Work item: Scan the listing below. Copy each line that contains "Bianco".

Supplied information:
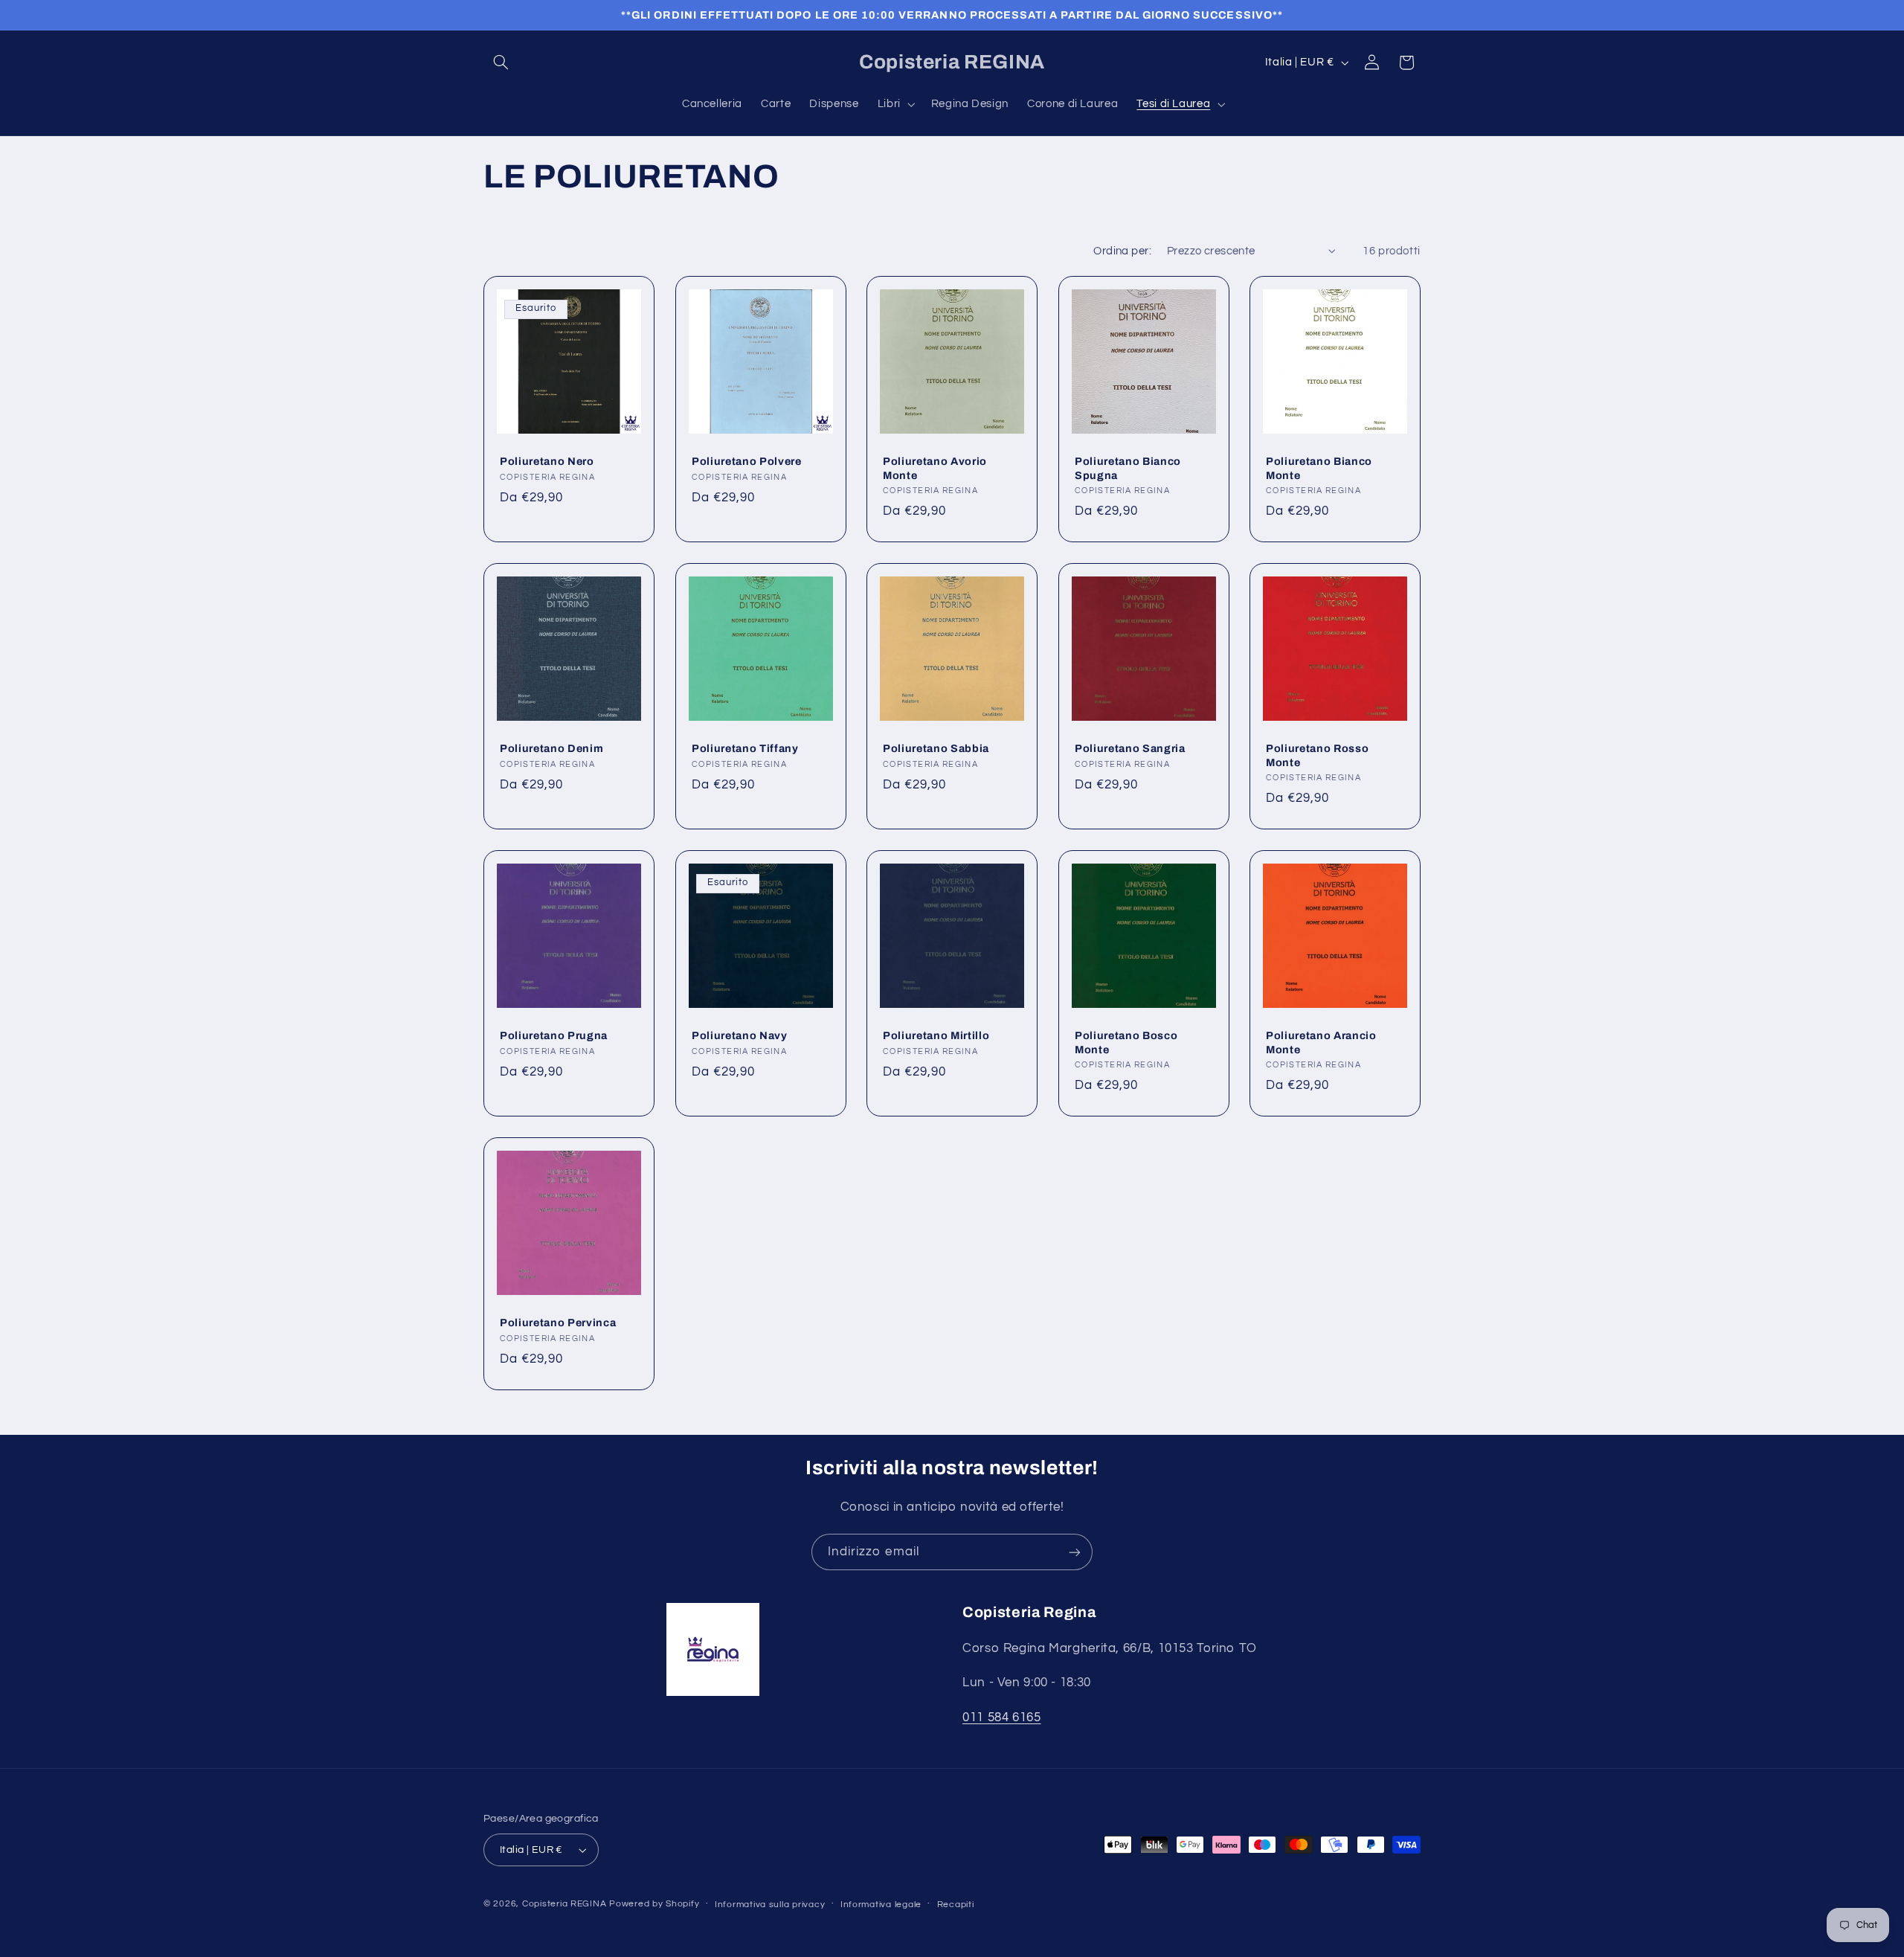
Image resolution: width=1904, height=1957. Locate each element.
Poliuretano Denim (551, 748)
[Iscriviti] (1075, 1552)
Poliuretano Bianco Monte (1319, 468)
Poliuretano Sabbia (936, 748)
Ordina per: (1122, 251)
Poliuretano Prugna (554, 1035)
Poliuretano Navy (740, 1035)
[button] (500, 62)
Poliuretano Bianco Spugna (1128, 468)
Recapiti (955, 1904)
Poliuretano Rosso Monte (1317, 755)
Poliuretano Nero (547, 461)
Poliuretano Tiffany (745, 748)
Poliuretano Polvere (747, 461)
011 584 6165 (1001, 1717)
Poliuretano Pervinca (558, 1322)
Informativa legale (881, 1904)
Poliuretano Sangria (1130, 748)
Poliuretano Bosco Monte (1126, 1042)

Output below:
Poliuretano Bianco Monte (1319, 468)
Poliuretano Bianco Spugna (1128, 468)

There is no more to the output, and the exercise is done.